Pendant des millénaires
de la vie humaine sur terre, le lien entre le regard et le désir sexuel chez le mâle est une évidence. L’homme regarde, la femme est regardée. Le regard de l’homme hétérosexuel sur le corps de la femme a ceci de spécifique qu’il est involontaire, inné, programmé dans le « disque dur » génétique du mâle humain pour favoriser la reproduction de l’espèce. Ses répercussions sont difficilement contrôlables et très largement sous-estimées. (les yeux du loup de Tex Avery). Mais dans les discours intellectuels contemporains, il est farouchement nié, refoulé, parce qu’il implique l’existence d’un lien puissant entre la séduction et la reproduction.
Aujourd’hui,
aucune société humaine ne s’est trouvée empêtrée dans une contradiction aussi inextricable que la nôtre, qui nie tranquillement la différence des sexes tout en l’exacerbant à travers les industries de la beauté et de la pornographie.
La nature a inventé la passion, la culture a inventé le couple. Au-delà de la passion fusionnelle de la rencontre amoureuse, après quelques mois, quelques années de vie commune, la sexualité est toujours considérée comme fonction centrale qui conditionnerait l’équilibre conjugal. Comme si couple dans la durée et sexualité étaient concomitants. Cette croyance provoque bien des désagréments.

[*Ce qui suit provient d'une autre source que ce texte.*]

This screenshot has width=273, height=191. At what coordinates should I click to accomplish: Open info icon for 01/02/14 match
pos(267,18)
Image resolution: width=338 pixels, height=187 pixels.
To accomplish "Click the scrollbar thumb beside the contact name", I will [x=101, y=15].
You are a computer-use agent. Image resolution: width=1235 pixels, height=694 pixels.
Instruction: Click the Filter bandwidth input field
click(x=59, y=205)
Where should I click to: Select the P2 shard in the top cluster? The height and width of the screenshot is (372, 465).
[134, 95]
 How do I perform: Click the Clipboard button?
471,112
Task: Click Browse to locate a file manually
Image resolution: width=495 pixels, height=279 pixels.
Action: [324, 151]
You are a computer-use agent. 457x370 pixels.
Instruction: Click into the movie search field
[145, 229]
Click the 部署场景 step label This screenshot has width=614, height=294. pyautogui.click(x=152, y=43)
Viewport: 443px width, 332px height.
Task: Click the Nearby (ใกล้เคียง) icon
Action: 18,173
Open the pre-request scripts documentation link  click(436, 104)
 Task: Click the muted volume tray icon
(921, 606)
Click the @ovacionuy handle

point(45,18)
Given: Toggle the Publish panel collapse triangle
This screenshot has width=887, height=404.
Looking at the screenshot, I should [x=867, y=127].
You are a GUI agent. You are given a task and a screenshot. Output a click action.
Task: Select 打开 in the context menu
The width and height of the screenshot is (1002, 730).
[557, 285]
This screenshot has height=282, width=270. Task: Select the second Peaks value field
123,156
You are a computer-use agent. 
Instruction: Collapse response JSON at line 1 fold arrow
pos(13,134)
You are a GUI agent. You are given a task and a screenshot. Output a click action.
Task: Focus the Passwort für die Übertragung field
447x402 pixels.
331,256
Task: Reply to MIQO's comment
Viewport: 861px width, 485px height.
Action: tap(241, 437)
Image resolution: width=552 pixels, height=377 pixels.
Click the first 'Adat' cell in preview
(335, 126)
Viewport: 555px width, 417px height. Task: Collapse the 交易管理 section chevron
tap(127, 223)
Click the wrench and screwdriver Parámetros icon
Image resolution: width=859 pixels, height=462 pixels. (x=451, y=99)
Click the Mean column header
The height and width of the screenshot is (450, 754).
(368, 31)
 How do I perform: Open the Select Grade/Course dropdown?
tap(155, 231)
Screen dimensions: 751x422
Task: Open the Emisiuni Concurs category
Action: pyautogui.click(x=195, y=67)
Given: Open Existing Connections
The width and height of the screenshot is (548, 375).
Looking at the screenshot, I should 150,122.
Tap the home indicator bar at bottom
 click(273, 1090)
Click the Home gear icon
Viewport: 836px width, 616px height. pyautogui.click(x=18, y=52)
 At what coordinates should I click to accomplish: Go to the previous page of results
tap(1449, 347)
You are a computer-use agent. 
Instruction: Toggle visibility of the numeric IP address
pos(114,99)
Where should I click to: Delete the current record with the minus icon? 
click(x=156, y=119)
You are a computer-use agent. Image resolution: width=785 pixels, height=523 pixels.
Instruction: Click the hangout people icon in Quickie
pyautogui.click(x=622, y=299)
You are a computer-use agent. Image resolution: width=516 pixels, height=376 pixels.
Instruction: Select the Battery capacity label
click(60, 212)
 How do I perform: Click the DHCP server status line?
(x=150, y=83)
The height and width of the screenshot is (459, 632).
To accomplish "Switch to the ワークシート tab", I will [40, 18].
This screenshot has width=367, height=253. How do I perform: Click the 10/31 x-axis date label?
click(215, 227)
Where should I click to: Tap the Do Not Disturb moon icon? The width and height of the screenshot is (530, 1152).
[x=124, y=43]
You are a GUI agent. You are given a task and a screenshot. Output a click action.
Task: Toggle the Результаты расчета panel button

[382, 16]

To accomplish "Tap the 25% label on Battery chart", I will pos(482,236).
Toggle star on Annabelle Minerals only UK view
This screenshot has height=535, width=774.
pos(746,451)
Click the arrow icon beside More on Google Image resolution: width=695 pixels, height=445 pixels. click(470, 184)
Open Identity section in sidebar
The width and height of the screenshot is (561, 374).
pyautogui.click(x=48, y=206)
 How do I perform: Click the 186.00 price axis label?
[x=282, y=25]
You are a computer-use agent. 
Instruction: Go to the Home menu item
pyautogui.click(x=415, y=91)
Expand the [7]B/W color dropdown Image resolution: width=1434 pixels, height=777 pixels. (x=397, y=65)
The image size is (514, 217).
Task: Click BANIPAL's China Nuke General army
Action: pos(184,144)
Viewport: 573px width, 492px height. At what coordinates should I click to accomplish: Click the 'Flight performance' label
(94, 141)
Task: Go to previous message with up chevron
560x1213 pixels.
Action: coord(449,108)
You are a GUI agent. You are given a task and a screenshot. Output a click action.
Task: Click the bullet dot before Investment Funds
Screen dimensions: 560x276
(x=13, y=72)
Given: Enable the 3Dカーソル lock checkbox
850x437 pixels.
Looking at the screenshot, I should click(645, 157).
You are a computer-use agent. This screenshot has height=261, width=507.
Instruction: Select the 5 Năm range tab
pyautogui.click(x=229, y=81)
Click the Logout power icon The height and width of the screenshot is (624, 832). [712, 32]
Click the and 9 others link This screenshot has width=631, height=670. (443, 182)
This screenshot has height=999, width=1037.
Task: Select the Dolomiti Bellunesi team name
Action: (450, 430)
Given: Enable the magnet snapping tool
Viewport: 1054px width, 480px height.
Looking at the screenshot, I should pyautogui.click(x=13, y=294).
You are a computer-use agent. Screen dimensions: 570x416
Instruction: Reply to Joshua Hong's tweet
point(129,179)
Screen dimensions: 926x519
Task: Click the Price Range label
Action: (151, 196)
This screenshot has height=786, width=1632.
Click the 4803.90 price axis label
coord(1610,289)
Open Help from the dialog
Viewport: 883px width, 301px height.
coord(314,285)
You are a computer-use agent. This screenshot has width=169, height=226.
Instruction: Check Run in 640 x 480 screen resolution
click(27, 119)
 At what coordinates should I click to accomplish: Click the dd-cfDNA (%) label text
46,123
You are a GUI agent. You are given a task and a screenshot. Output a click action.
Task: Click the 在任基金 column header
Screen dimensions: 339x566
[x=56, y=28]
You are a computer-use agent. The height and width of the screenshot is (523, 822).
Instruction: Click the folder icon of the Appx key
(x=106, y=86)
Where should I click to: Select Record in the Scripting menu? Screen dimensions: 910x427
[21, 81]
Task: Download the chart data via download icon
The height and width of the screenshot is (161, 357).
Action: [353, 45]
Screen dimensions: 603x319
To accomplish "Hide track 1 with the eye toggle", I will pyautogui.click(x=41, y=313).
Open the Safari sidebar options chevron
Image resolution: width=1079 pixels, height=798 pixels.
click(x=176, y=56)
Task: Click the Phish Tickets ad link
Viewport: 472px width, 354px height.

A l’encontre de la majorité de nos comportements sexuels dans le couple qui dure, la sexualité devrait être le fruit d’un choix ressenti et exprimé par les deux partenaires et non un acte obligé ou systématique. Mais une sexualité humaine élevée au rang d’un art : l’érotisme. Une sculpture de la sensualité : la balade érotique.
A suivre …
Je dis ton nom “infidélité” !!!
L’injonction d’exclusivité sexuelle est renforcée par les effets de la spontanéité de la rencontre
amoureuse : la fusion des sentiments et des émotions procure une certitude : « Ça ne s’arrêtera
jamais, on s’aimera toujours aussi fort », l’illusion d’une fidélité naturelle qui durerait toute la vie et
qui ne demanderait aucun effort.
En érigeant l’exclusivité sexuelle en condition absolue de la cohésion du couple, on a instauré
une “dictature de la fidélité”, qui est en bonne partie responsable de l’immense décalage entre
l’acte d’infidélité, peu significatif au fond quant à la qualité du lien du couple, et ses
conséquences: souffrance du couple amoureusement amical, surveillance, espionnage,
malveillance, vengeance, médisance, enfants “pris en otages”, désordres familiaux collatéraux,
violences allant jusqu’au crime. Un véritable effet papillon !!!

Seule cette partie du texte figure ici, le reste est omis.